* Given request *
Please extract and copy every line of the listing below that contains the word "Switch". Case counts, so include only lines where it appears with the same capitalization.

Item coordinate data:
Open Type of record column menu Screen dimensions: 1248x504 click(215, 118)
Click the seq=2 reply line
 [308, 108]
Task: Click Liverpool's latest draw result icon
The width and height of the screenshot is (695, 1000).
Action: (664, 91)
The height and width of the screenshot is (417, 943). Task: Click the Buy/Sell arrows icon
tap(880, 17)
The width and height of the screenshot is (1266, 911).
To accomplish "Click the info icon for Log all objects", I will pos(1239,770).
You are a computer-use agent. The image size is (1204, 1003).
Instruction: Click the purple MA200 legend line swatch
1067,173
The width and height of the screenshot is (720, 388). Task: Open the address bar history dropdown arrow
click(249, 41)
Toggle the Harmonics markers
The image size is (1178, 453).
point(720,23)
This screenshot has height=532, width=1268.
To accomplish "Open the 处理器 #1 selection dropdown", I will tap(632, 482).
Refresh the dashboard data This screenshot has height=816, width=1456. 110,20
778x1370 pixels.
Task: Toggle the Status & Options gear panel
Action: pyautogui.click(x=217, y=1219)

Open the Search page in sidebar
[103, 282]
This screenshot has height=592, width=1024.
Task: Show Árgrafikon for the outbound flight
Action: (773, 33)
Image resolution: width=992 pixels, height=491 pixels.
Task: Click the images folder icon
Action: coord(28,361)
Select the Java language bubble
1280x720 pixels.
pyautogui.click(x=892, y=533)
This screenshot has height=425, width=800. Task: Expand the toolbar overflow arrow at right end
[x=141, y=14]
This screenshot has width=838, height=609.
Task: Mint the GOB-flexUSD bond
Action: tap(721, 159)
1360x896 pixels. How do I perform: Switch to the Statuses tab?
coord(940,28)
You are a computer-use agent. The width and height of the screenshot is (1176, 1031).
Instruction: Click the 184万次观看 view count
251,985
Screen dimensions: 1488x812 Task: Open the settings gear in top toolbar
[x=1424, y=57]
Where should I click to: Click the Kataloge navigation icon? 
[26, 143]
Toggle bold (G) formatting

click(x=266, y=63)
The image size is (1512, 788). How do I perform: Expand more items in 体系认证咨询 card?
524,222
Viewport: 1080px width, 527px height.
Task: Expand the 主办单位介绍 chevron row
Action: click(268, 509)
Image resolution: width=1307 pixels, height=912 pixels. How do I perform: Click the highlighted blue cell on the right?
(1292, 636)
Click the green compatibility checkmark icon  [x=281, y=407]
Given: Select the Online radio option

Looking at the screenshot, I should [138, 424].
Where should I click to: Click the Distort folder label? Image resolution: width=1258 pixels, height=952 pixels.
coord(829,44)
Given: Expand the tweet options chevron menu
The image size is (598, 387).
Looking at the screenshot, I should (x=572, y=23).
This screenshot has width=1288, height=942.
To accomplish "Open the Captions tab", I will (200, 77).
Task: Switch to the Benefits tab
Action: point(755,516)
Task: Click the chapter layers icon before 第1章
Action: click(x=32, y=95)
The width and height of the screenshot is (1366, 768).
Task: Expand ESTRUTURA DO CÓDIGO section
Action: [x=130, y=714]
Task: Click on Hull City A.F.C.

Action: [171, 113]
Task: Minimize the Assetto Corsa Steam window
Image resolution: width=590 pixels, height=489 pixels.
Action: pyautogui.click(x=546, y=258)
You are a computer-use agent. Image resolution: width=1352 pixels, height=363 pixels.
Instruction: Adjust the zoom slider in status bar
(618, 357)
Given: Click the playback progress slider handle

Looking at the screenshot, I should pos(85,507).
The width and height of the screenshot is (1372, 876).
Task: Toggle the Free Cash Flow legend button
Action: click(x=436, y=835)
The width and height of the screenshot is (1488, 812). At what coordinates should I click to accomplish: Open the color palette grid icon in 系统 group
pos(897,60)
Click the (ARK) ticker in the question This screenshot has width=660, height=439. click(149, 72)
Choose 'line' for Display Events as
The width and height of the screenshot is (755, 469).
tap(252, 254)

* Answer to the problem *
1360x896 pixels. How do I perform: Switch to the Statuses tab?
Task: Switch to the Benefits tab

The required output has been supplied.